This Ain’t Your Daddy’s Star Wars

Hrishikesh Diwan
10 min readDec 17, 2017

A fan’s reaction to The Last Jedi in long-form. TL; DR — I loved it!

Spoiler warning! This reaction piece contains some spoilers for the movie. If you have not seen it yet, I’d recommend you do so before reading it. This is not a movie review, will try not to give away plot elements or twists, but will discuss thematic outcomes and intent. It is an attempt to put my thoughts into the mix as the movie is slowly digested over a thousand years in the Sarlacc pit of its fan’s minds.

The Meek Shall Inherit the Galaxy

There is a series of moments in Star Wars Episode VIII: The Last Jedi featuring an individual alone going up against astonishing odds in the form of an entire army, armada, or large grouping of people. From the opening of the movie all the way to its denouement I counted five obvious set-pieces that do this (listing them would be too many spoilers for my appetite). There may be more or less I point to after a second viewing tomorrow.

Why is this new? Before you dismiss the observation as another case of “Luke against a Death Star” consider what most of these moments weren’t: A Chosen One using the Force, or gumption, or skill to get a Fated Outcome. Instead this movie featured a flawed supporting character taking a risk that didn’t pay off. 3 of 5 times, they were mere misguided plebes, not a Skywalker or a Jedi.

Star Wars has somewhat pretentiously been about the Hero’s Journey. George Lucas has talked about how the original three film saga was the story of Luke Skywalker taking said journey, hitting all of Joseph Campbell’s prescribed notes. He ultimately redeems his father Anakin/ Vader whose own quest-chain had gone horribly wrong in the prequels. At a pivotal moment in the last saga movie Lucas made, Obi Wan Kenobi screams in anguish at his friend turned nemesis: “You were the chosen one!” On the nose much, Mr. Lucas?

== Job A ==
In the Last Jedi reaction, reproduce everything from "Spoiler warning! This" down to "its fan’s minds.", substituting "plot reveals" for "spoilers".

== Extracted records ==

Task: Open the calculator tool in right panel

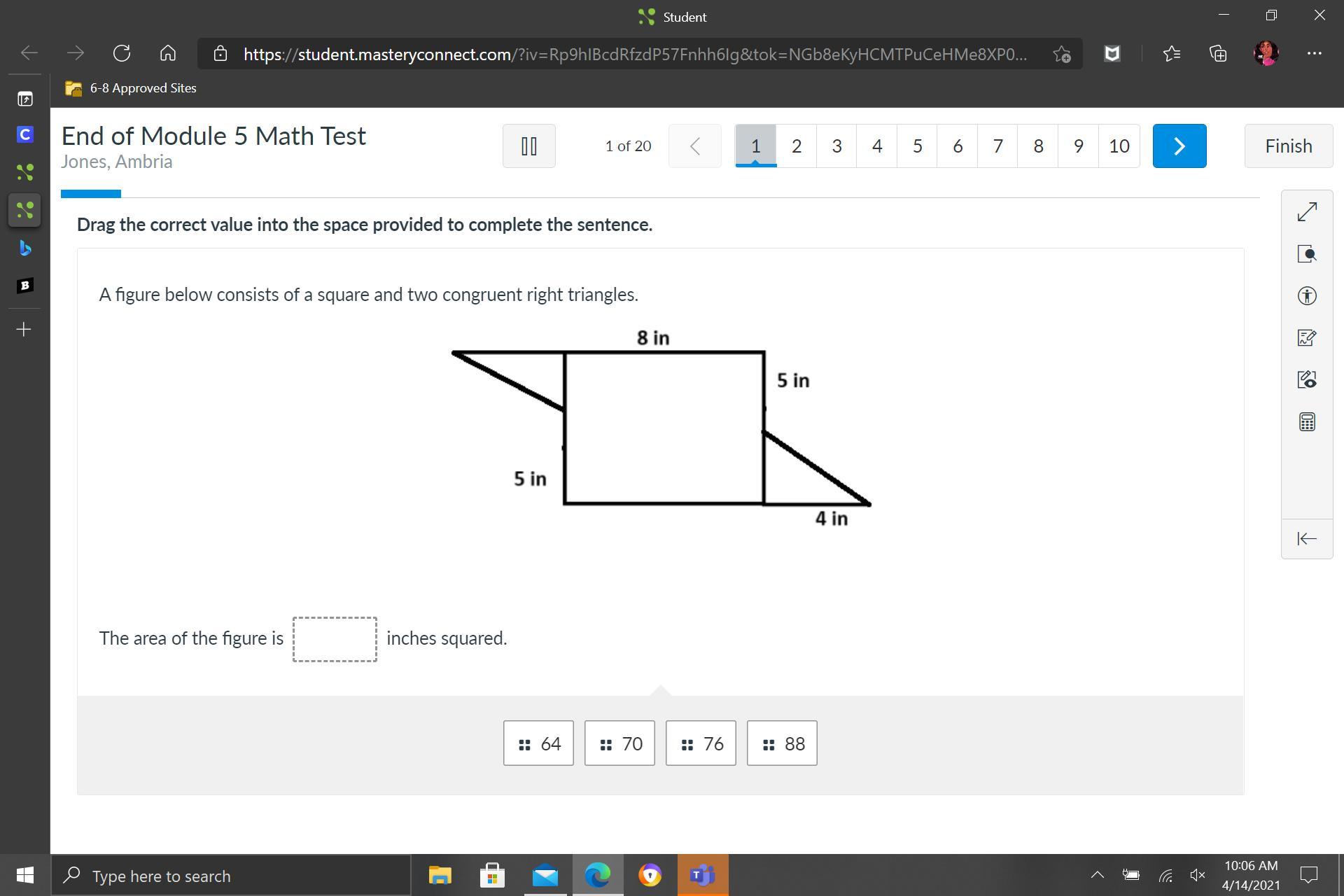Action: click(x=1306, y=422)
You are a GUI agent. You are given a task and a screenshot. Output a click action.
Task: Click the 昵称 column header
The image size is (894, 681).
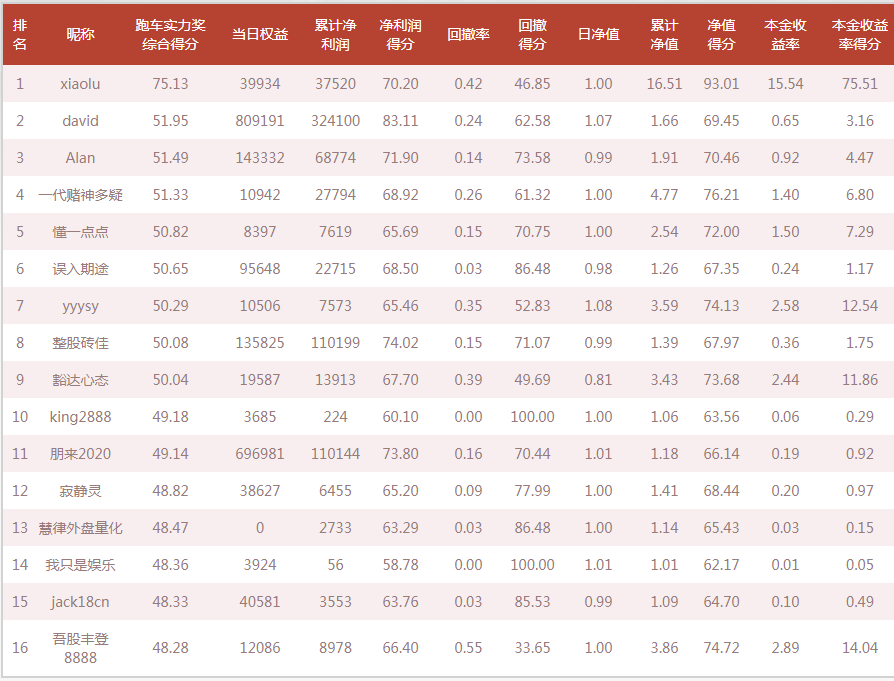coord(80,35)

== Job B ==
Render every line of the records above as a Markdown table with the columns Row and Line, skipping blank lines and leaving out the pictures.

== Final answer A ==
Spoiler warning! This reaction piece contains some plot reveals for the movie. If you have not seen it yet, I’d recommend you do so before reading it. This is not a movie review, will try not to give away plot elements or twists, but will discuss thematic outcomes and intent. It is an attempt to put my thoughts into the mix as the movie is slowly digested over a thousand years in the Sarlacc pit of its fan’s minds.

== Final answer B ==
| Row | Line |
|---|---|
| 1 | Task: Open the calculator tool in right panel |
| 2 | Action: click(x=1306, y=422) |
| 3 | You are a GUI agent. You are given a task and a screenshot. Output a click action. |
| 4 | Task: Click the 昵称 column header |
| 5 | The image size is (894, 681). |
| 6 | coord(80,35) |